U.K. rock act Oasis has hooked up with leading music magazine NME and a government organization in a move aimed at encouraging budding musicians to learn to play musical instruments.

In an initiative backed by the U.K. government's Arts Council of England, the sheet music and lyrics to three tracks from the band's new album "Dig Out Your Soul" will be exclusively distributed for free with the Sept. 17 issue of NME.

The move is part of the build-up to the Oct. 6 U.K. release of the album on the band's own Big Brother Recordings label, distributed through PIAS/Sony DADC. "Dig Out Your Soul," the band's seventh studio set, appears in the United States Oct. 7 via Big Brother/Warner Bros.

The three songs involved are "Bag It Up," "The Turning" and "(Get Off Your) High Horse Lady," written by Noel Gallagher and published by Oasis Music/Sony/ATV Music Publishing Ltd.
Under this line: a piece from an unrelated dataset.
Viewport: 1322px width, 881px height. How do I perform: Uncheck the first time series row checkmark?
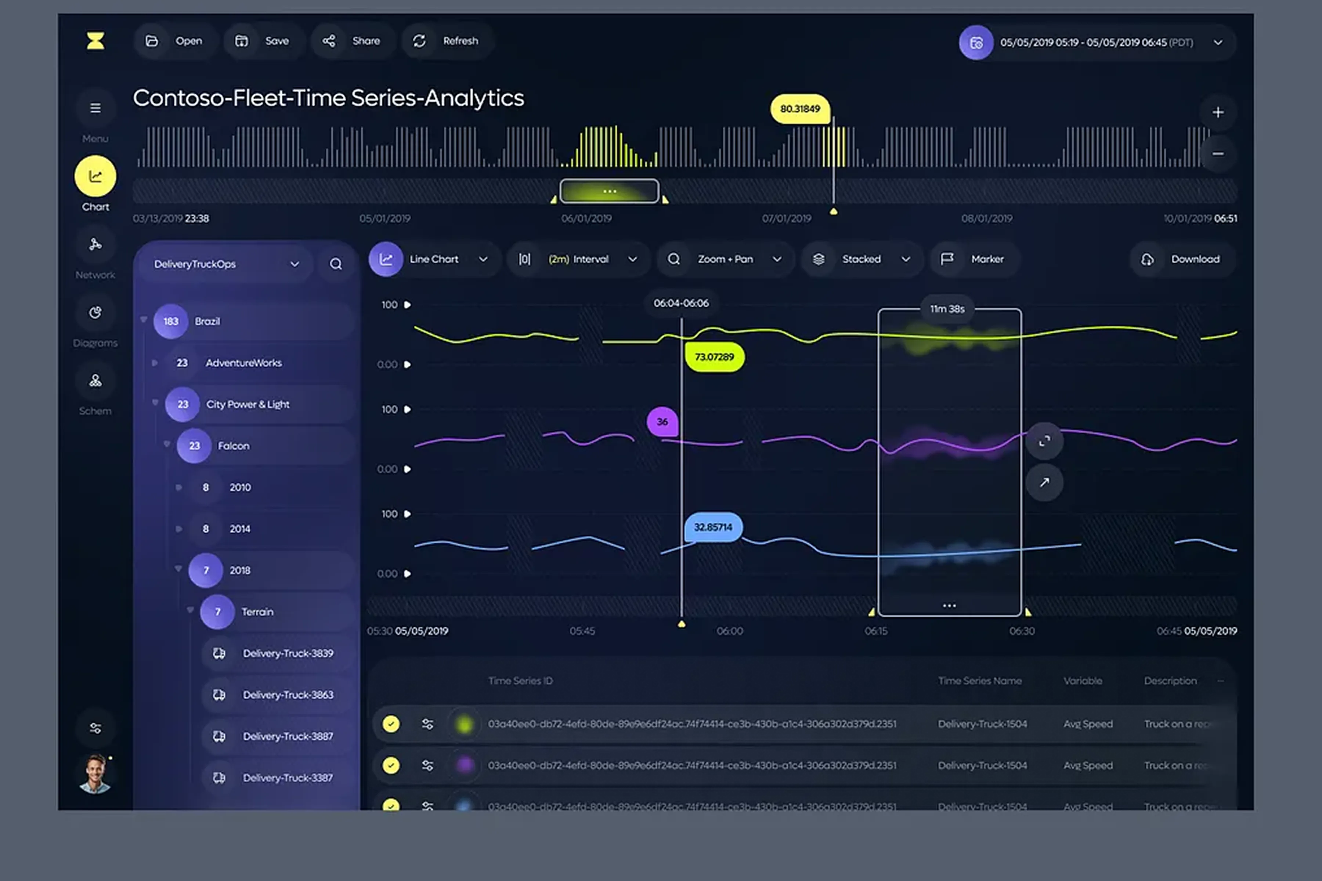coord(391,724)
The lyrics and printed music will be accompanied by a CD-Rom featuring multi-media content, including exclusive artwork and behind-the-scenes photos.

Fans are invited to film their own rendition of the tracks and upload the resulting videos on to a dedicated Dig Out Your Soul microsite on the oasisinet.com Web site. The band will invite the performers of the winning interpretation to an Oasis concert anywhere in the world.

The initiative has the public support of the U.K. government's Arts Council of England, which has been attempting to encourage young people to learn musical instruments through its "Take It Away" scheme. The Council claims to have handed out some £6 million ($10.5 million) in interest-free loans to help budding musicians buy instruments since it launched the scheme in July 2007

According to Big Brother Recordings' GM Emma Greengrass, band considers the distribution of sheet music with a major publication a more viable alternative to the controversial strategy of giving free CDs away with newspapers/magazines as a "covermount."

In a statement, Greengrass says: "We have always been a bit skeptical of covermount opportunities in the past. Oasis are not keen on giving away their music, but this is a great idea that offers a lot more and allows the band to interact with their fans while giving them something really exclusive and engaging."